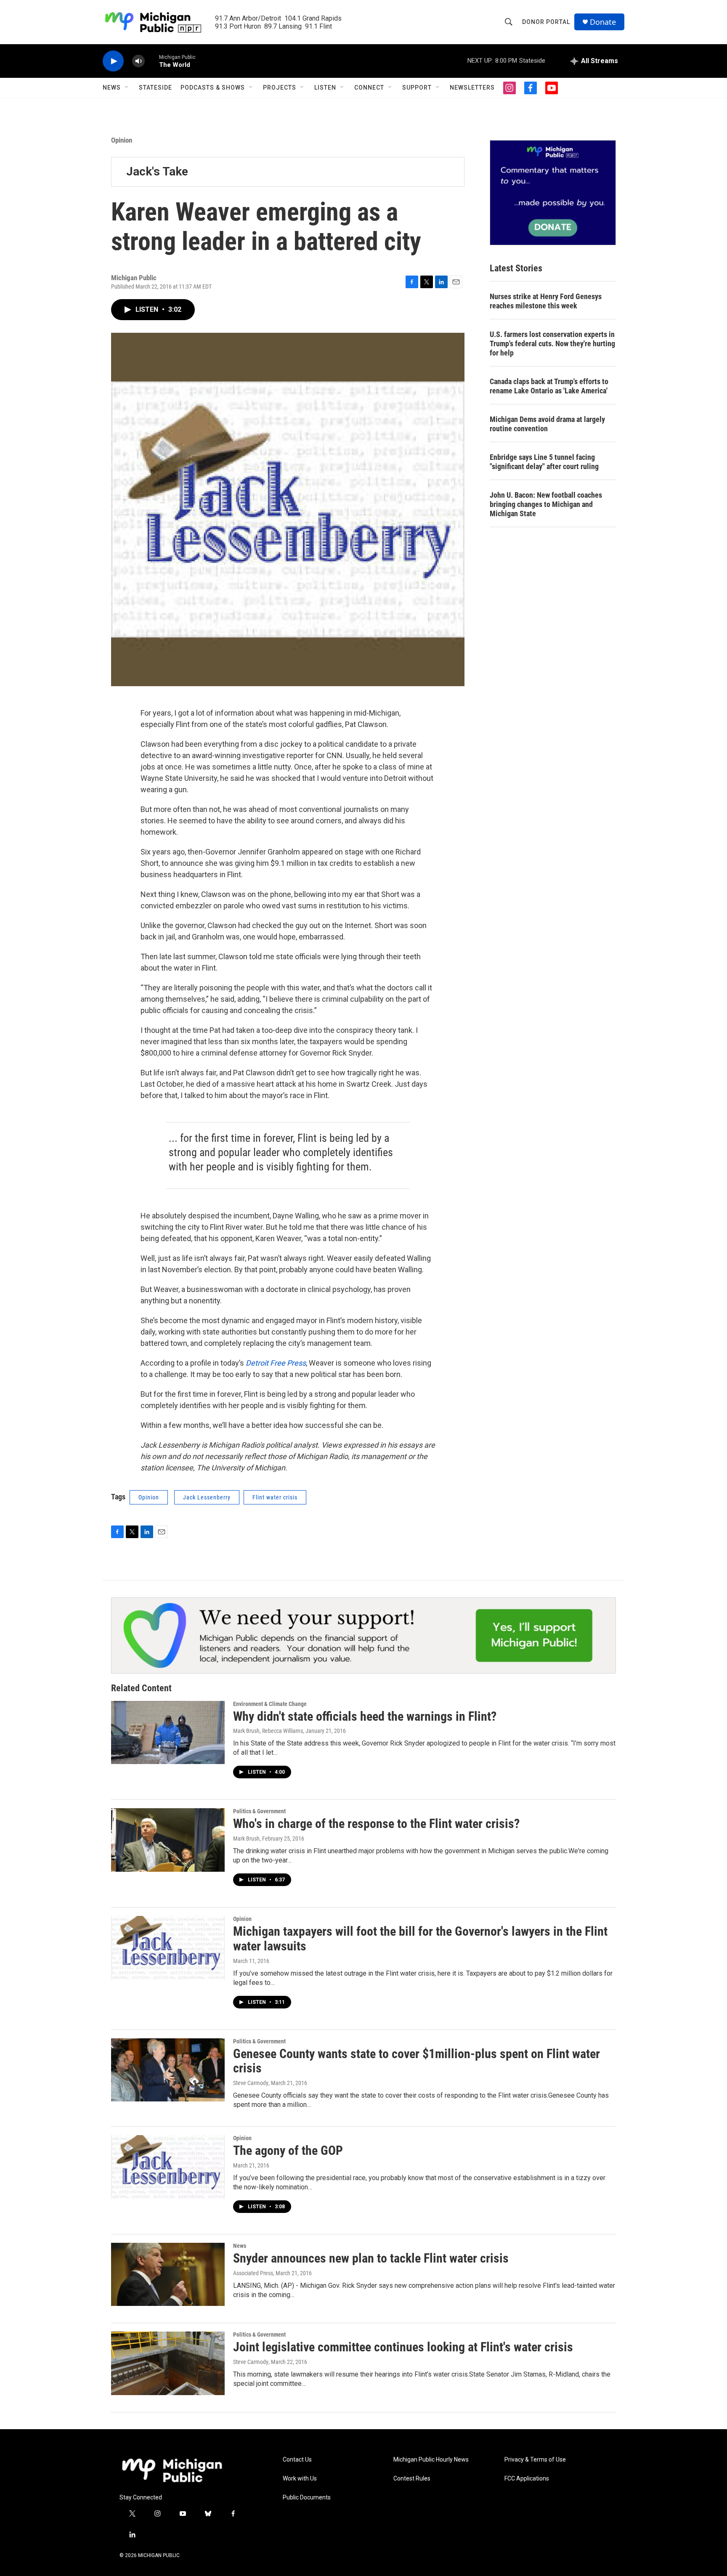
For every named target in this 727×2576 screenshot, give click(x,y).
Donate (603, 22)
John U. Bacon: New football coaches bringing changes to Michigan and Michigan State (546, 504)
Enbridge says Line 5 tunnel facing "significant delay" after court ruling (544, 462)
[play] (113, 61)
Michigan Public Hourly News (431, 2460)
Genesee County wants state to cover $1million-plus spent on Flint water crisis (416, 2061)
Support (417, 87)
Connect (369, 87)
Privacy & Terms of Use (535, 2460)
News (112, 87)
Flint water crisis (274, 1497)
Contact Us (297, 2460)
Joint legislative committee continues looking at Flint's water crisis (403, 2347)
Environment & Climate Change (270, 1704)
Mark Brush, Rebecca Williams (268, 1730)
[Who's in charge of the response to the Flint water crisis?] (168, 1839)
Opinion (121, 140)
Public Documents (307, 2497)
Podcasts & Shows (212, 87)
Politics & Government (259, 1811)
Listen (325, 87)
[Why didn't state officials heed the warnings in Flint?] (168, 1732)
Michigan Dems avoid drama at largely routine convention (547, 424)
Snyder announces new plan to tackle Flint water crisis (371, 2258)
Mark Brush (246, 1838)
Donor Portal (546, 22)
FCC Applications (526, 2478)
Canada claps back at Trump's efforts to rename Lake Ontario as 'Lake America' (549, 386)
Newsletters (472, 87)
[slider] (152, 60)
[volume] (138, 61)
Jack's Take (157, 171)
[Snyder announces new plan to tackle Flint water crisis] (168, 2274)
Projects (279, 87)
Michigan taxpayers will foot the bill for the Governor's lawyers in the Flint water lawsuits (420, 1938)
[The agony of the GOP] (168, 2166)
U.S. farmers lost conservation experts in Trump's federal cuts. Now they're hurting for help (552, 343)
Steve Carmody (250, 2083)
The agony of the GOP (288, 2150)
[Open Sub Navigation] (127, 87)
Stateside (155, 87)
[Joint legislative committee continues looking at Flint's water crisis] (168, 2363)
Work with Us (300, 2478)
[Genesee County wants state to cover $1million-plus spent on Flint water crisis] (168, 2069)
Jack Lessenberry (207, 1497)
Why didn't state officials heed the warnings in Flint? (364, 1716)
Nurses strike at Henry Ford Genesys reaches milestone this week (546, 301)
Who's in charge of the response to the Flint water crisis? (376, 1823)
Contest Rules (411, 2478)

**WORK TO COMPLETE**
Using the records above, report the number of lines that include the string "announces", with nothing added.

**ANSWER TO THIS EXERCISE**
2